ACTION ITEM:
Where the records below reach the line containing "Click the Kriterien column header", start transcribing, and end with the line containing "The height and width of the screenshot is (924, 1290).", exactly and with nothing else added.

EXTRACTED INFORMATION:
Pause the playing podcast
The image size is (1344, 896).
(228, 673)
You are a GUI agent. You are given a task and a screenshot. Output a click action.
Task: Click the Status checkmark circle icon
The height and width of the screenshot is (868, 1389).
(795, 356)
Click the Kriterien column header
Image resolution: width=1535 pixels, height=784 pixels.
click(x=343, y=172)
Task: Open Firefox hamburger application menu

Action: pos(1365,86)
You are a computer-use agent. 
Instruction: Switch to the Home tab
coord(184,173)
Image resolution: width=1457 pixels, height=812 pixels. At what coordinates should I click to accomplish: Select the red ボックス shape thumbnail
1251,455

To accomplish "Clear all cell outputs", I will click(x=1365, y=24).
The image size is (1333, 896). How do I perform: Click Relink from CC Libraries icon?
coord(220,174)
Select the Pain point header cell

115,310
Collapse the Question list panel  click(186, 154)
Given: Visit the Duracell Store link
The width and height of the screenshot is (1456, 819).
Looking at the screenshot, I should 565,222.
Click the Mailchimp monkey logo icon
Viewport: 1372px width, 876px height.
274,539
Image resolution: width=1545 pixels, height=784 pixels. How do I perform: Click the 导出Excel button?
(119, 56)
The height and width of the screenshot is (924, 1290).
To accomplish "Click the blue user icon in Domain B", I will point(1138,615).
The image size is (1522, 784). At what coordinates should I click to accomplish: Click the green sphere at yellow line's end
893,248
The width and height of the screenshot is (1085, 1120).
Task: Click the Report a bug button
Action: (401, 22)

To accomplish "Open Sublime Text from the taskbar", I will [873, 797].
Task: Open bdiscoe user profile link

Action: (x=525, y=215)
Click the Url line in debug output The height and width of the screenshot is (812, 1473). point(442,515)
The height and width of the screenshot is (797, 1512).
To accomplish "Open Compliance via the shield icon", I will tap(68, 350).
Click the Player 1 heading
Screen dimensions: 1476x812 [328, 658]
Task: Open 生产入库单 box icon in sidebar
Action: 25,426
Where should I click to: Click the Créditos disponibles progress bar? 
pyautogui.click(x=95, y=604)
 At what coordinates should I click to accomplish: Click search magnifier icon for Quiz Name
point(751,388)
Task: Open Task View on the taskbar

COMPLETED EXERCISE:
Click the Kriterien column header
Image resolution: width=1535 pixels, height=784 pixels.
click(x=343, y=172)
Task: Open Firefox hamburger application menu

Action: pos(1365,86)
You are a computer-use agent. 
Instruction: Switch to the Home tab
coord(184,173)
Image resolution: width=1457 pixels, height=812 pixels. At what coordinates should I click to accomplish: Select the red ボックス shape thumbnail
1251,455

To accomplish "Clear all cell outputs", I will click(x=1365, y=24).
The image size is (1333, 896). How do I perform: Click Relink from CC Libraries icon?
coord(220,174)
Select the Pain point header cell

115,310
Collapse the Question list panel  click(186, 154)
Given: Visit the Duracell Store link
The width and height of the screenshot is (1456, 819).
Looking at the screenshot, I should 565,222.
Click the Mailchimp monkey logo icon
Viewport: 1372px width, 876px height.
274,539
Image resolution: width=1545 pixels, height=784 pixels. How do I perform: Click the 导出Excel button?
(119, 56)
The height and width of the screenshot is (924, 1290).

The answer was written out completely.